Estar abierto a la diversidad.


He aquí uno de esos mantras redundantes, de buen tono por su pesada insignificancia. Debe repetirse con insistencia asertiva, venga o no al caso. Que no quepa la menor duda de la comprometida y vigilante (in)trascendencia que anima la voluntariosa censura ejercida por sus defensores. Pretende reflejar no sólo una postura psicológica, sino hasta (anti)metafísica. Por un lado, refleja al por mayor cierta jerigonza pseudofilosófica que considera que la realidad es resultado de una construcción: lo uno es autoritario; lo múltiple, libertario.
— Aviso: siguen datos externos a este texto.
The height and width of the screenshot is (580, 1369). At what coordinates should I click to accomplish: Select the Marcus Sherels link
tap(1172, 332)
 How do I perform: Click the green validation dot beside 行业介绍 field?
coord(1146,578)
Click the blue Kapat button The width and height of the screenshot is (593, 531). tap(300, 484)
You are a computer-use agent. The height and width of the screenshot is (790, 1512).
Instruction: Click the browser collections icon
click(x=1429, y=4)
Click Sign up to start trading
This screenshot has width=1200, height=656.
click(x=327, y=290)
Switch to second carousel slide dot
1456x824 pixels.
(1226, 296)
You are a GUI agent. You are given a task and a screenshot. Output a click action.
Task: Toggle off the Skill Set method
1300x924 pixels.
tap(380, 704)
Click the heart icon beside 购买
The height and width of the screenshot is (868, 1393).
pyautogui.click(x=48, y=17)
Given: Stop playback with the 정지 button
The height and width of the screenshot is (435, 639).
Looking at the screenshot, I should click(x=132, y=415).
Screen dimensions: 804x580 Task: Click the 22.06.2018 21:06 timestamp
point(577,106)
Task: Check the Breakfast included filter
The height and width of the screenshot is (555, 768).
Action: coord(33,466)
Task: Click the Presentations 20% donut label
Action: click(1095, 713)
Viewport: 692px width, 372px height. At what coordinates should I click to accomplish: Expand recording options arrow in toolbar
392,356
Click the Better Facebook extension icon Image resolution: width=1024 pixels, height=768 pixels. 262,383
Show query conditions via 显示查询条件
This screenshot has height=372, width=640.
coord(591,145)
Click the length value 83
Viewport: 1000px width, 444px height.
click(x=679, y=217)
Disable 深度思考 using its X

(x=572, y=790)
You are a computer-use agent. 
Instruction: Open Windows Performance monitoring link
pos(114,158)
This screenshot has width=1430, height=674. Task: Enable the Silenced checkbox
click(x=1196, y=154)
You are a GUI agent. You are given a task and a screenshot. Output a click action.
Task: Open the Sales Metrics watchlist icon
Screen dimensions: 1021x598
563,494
En consecuencia, la simplicidad debe perseguirse sin cuartel. Cualquier criterio que proteja la intimidad, refugio sagrado de la libertad de conciencia, será de inmediato tipificado como una agresión intolerable a la salvaje realización de los deseos más monstruosos o más estúpidos. Por otra parte, de acuerdo con el principio lógico de no no contradicción, procede a invertir la relación ética entre la víctima y su verdug@. ¡Qué alivio amnésico poder seguir ejecutando la misma tarea que sus ascendientes en nombre de una remota memoria cuya filiación nadie, ¡nadie!, debe comprobar! Basta invertir la carga de la prueba: las proposiciones que saben a ortodoxia ofenden los oídos impíos. No merecen aclaración, sino desprecio y castigo. Melius est enim nubere

2/7/19

Comportamiento incívico.


Pertenece este repelente oxímoron al campo semántico de los valores, debiendo ser incluido en los subconjuntos de actitudes y de competencias. Como es bien sabido, unos y otros intersectan de diversas maneras, todas ellas pueriles y aterradoras. En el caso concreto que nos ocupa, la asociación de sustantivo y adjetivo da lugar a algunas fórmulas a cuál más pimpolluda. Puesto que es indecoroso no sólo prohibir sino no dejar de jalear la manifestación libre y espontánea de cualquier molesta y maleducada majadería, resulta preciso escoger con sumo cuidado el verbo que exprese el rechazo, contundente y engolado, de cualquier expresión decente de disidencia. Primero se normaliza semánticamente una aberración; a continuación, se persigue hasta los extremos legales la protesta que haya generado. Si alguien muestra su desnudez sobre un altar o berrea que cuelguen de una farola a quien encarne un resto de autoridad en nuestra sociedad, se discute bizantinamente sobre los límites humorísticos de la libertad de expresión. Si alguien denuncia para castigar la ofensa, con escandalizados aspavientos se le etiqueta de provocador. Con más exactitud, se le acusa de crispar la convivencia. Por circunspecto patriotismo, como cada quien es lo que hace, merece la tajante condena del ostracismo.